宋天豪没几步就走到了两名保镖守候着的房间门口,“既然受了伤,我来看看也不为过吧?去,进去说一声!”

薛方毅没办法了,只好硬着头皮拧开了门把进去。

宋天豪已经很给面子了,在门外等了两分钟,薛方毅才出来,“请宋首长进来吧!”

一进那个门,宋天豪就感觉到了压抑。

大白天的房间里窗帘紧闭,闷得很。

宋天豪看床那边有人坐着,感觉到不对他也没让人开灯了,就站在床尾这边。

“出什么事情了?”

唐晚成靠坐在床头,语气沙哑,“私事!”

一句话就想打发了他?宋天豪皱眉,“总统不想当了?”

如今商顾倒台,他就是最后的胜利者,所有人都等着他出面主持大局,他倒好,把自己关在家里,算个什么事儿?

唐晚成,“不当了!”

宋天豪被他这句回答震惊了好一会儿,反应过来怒目圆瞪,“你放P!”

这能开玩笑吗?说不当就不当,当这是小孩子玩过家家?

宋天豪说着看了一眼开着的房门,叫住还怔愣着的薛方毅,“去把门关上!”

唐晚成刚才说的那些话要是传到了楼下,其他人会怎么想?

薛方毅赶紧去关门。

房间里就剩下了宋天豪和唐晚成两人了。

“帝都乱了,如果你不出面,乱的可不止一个帝都,我虽然不知道你发生了什么事情,但你既然选择了走这条路,临到头了却想当甩手掌柜,你还不如那几个年轻的!”

“人家季容一个人在帝都挑大梁,魄力可见一斑,而徐家徐元一死,都说徐家要倒了要倒了,现在倒了吗?没有,天大的事情塌下来还有高个的人顶着,每个人都有必须要坚持下去的勇气,你难道没有?”

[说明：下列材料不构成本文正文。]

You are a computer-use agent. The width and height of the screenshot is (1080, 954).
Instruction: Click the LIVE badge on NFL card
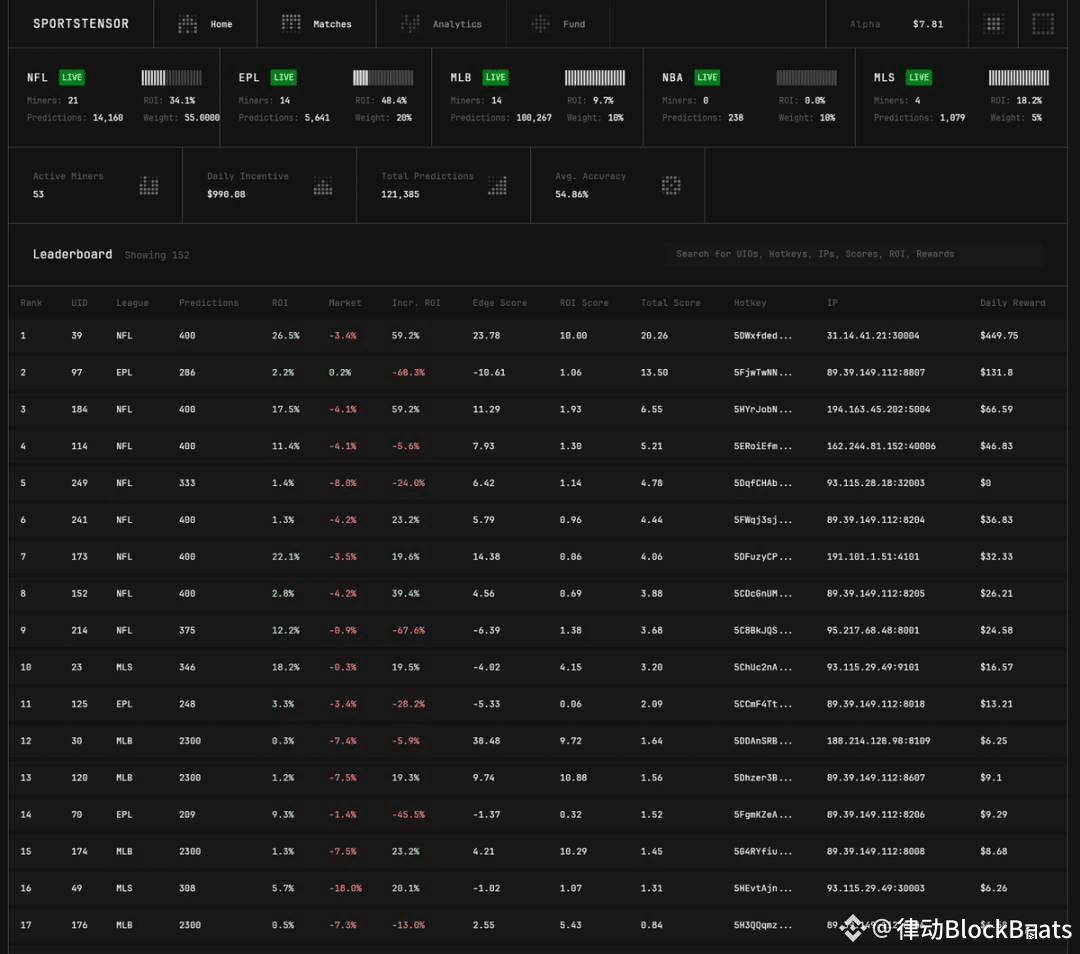tap(71, 78)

宋天豪难得说教一次,没想到不是对女儿女婿说教,却是跟一个外人,说起来也心头郁闷得要死。

跟外人尚且能说得上这样的好话,偏偏对自己最亲近最在意的人说不出口。

别扭死!

床头那边躺坐着的人动了动,“我真的没有了!”

没有了要坚持下去的勇气?

宋天豪:“……”

看来他的激励不管用,得找个厉害点的人过来!

宋天豪想做什么就立马做,他离开唐家,回程上一直在想谁是那个厉害的人物,思来想去想到了唐夫人,愣了一下,反应过来,“怎么没看到唐夫人回来?”

……

帝都,帝都天河别墅。

地下室,冷意袭来。

室内显得空旷,房间中央摆有一副冰棺,进去的人踩着地板发出空旷的回声。

好在灯光够亮。

踩着楼梯才来的人走到门口,看了一眼站在冰棺前的身影。

“你决定了?”

季容站在门口,出声。

这里是郁商承用来临时存放唐夫人遗体的地方。

遗体从青州通过专机护送回帝都,又秘密送往了这里。

冰棺前站着的人缓缓转身,沉哑道,“嗯!”

季容走了过去,站定在棺前微微躬身行了一个礼,礼毕后才挺直了腰身,“消息暂时封锁,知道的人也不多,现在帝都正是乱的时候,待稳定下来之后再举办丧礼也好!”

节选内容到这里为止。